Este consumo de grasa y dulces se da también en algunos países anglosajones durante lo que denominan el Shrove Tuesday (literalmente, “martes de confesión”) o, de manera más coloquial y precisa en estos tiempos todavía no del todo medievales, Pancake Tuesday (o sea, el “martes de las tortitas”), porque de lo que aquí se trata, por supuesto, es de hartarse de pancakes de diversos sabores y toppings. Quizá para compensar la desmesura en la ingesta de tanta masa frita, en algunas localidades del Reino Unido esta celebración va en algunos lugares acompañada de la Pancake Race, una carrera popular en la que los participantes deben sostener una sartén con una tortita dentro que van volteando de vez en cuando mientras corren.
Ingleses y franceses no son los únicos propietarios de este deseo voraz de incrementar las reservas de grasa antes del presunto ayuno.
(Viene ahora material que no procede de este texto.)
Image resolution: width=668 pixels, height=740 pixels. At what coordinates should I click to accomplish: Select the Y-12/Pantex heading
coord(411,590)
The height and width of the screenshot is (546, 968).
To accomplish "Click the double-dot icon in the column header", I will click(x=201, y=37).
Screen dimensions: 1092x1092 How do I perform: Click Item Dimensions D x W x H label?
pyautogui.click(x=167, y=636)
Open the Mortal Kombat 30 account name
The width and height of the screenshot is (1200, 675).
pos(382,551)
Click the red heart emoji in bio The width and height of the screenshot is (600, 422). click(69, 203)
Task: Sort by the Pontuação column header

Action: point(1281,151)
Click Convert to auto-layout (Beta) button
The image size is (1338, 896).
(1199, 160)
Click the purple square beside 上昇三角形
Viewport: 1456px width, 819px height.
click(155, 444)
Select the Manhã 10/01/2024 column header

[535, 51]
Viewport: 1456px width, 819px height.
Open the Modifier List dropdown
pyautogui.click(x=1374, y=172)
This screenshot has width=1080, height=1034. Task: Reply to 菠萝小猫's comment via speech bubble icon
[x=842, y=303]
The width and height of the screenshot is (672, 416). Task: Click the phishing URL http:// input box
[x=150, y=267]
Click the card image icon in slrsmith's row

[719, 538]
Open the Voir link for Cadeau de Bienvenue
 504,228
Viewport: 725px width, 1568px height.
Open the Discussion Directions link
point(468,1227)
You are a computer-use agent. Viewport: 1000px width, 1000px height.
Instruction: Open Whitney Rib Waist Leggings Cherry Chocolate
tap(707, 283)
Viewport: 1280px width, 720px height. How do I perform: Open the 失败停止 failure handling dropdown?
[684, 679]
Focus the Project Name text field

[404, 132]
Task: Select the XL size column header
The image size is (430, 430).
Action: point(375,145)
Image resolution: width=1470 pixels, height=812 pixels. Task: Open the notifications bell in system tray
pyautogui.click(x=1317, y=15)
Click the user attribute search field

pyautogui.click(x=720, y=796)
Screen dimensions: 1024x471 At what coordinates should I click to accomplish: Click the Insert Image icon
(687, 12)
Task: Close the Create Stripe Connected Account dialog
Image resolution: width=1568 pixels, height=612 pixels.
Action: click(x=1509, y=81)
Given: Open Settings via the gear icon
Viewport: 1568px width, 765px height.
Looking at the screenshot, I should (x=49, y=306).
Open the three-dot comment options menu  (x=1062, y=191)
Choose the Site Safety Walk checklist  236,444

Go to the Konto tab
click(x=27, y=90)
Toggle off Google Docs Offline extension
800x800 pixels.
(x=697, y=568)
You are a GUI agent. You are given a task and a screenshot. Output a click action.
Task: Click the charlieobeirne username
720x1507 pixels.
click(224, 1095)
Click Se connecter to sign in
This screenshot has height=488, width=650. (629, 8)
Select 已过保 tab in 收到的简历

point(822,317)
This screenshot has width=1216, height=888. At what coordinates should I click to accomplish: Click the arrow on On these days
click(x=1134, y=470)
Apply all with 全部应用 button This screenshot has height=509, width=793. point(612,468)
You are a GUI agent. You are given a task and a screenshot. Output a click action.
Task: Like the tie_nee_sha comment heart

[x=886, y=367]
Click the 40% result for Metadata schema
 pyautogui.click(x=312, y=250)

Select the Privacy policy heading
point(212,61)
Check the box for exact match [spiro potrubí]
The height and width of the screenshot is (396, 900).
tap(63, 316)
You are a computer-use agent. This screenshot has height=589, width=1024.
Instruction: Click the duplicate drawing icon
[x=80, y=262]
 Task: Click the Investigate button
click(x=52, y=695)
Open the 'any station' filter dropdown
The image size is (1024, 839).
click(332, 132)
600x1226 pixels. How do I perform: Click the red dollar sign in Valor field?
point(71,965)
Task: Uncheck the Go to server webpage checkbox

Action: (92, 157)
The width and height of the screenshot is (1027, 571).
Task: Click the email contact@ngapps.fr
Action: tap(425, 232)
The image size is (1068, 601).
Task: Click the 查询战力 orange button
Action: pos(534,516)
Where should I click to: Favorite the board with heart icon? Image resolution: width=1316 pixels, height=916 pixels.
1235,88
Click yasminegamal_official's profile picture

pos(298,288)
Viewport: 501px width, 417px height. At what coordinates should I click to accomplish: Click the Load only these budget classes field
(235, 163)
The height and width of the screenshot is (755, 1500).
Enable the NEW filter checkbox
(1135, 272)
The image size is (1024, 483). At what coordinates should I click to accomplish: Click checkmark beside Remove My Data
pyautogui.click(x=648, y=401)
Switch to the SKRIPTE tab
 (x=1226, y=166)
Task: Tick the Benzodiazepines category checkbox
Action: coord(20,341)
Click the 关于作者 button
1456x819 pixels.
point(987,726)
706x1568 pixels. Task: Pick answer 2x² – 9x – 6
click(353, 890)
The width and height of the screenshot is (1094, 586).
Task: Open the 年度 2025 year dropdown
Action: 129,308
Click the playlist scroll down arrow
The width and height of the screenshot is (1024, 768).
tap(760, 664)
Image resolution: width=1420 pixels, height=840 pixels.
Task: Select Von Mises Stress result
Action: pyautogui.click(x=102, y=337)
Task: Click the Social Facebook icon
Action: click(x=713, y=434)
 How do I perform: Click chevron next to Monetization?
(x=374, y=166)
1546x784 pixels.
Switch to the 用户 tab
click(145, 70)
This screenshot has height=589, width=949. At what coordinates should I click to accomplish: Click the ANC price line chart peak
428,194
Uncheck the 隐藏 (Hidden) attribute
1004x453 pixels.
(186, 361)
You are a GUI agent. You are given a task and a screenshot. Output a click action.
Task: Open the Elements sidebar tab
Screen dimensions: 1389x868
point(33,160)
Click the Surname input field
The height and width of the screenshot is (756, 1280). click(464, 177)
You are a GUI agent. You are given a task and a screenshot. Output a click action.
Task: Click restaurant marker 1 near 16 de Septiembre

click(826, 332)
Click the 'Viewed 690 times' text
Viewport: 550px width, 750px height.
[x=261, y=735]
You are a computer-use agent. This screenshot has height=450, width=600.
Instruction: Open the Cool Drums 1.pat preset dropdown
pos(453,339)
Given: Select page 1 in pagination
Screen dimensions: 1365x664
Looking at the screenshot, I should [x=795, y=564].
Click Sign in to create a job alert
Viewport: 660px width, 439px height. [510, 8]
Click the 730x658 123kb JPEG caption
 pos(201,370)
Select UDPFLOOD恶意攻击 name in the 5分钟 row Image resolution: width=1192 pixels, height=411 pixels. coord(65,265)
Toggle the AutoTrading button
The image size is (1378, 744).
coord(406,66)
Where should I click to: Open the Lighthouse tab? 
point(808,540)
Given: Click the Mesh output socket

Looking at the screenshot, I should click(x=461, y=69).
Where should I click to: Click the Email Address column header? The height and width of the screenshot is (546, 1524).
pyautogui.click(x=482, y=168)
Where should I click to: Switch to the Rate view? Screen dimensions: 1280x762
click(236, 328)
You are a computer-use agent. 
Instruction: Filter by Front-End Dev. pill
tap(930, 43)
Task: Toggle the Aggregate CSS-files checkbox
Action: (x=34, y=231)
En países tan ateos como Suecia también cuentan con su martes gordo, llamado allí fettisdag, donde lo que se consume son enormes cantidades de semla, unos bollos similares a las “bombas de crema” hechos a base de harina de trigo y cardamomo y rellenos de pasta de almendras y crema batida que garantizan una despensa interior repleta de hidratos de carbono y grasa, quizá para afrontar, a falta de imposiciones religiosas, el silencio de Dios.
Enterrando sardinas
Continuando con las connotaciones culinarias del carnaval, no podemos dejar de lado la famosa sardina, cuyo sepelio en forma de cabalgata más o menos recargada en función del gusto de cada localidad sirve en España para, precisa y simbólicamente, enterrar los días de excesos y entrar en las largas semanas de contención y platos tristes.
Si bien el origen de esta satírica tradición no esta del todo clara, la versión más extendida afirma que la festividad pudo haber surgido en el siglo XVIII durante el reinado de Carlos III. Según se cuenta, el rey ordenó repartir sardinas entre los madrileños para celebrar la llegada de la Cuaresma, pero debido al calor o simplemente porque la partida en cuestión llegó en mal estado, el pescado se descompuso y la pestilencia comenzó a extenderse por las calles de la capital. Para resolver el problema, los habitantes decidieron enterrar el putrefacto manjar a orillas del río Manzanares, lo que en los siglos subsiguientes se convirtió en un rito anual que incluso Francisco de Goya recogió en uno de sus cuadros.
Hoy ya nadie entierra sardinas auténticas, sino que habitualmente lo que se hace es organizar un cortejo fúnebre en el que los asistentes se visten de luto y lamentan con maneras de plañidera sobreactuada la «muerte» del pez, representado en una figura de tamaño variable, que posteriormente se pone a dos metros bajo tierra o se quema (en Madrid incluso se encierra en un pequeño ataúd). Eso sí, en algunos lugares la ceremonia va a acompañada de una suculenta sardinada popular durante la que los comensales, ahora sí, de manera nada simbólica, “entierran” los saludables pescados azules en su propio estómago.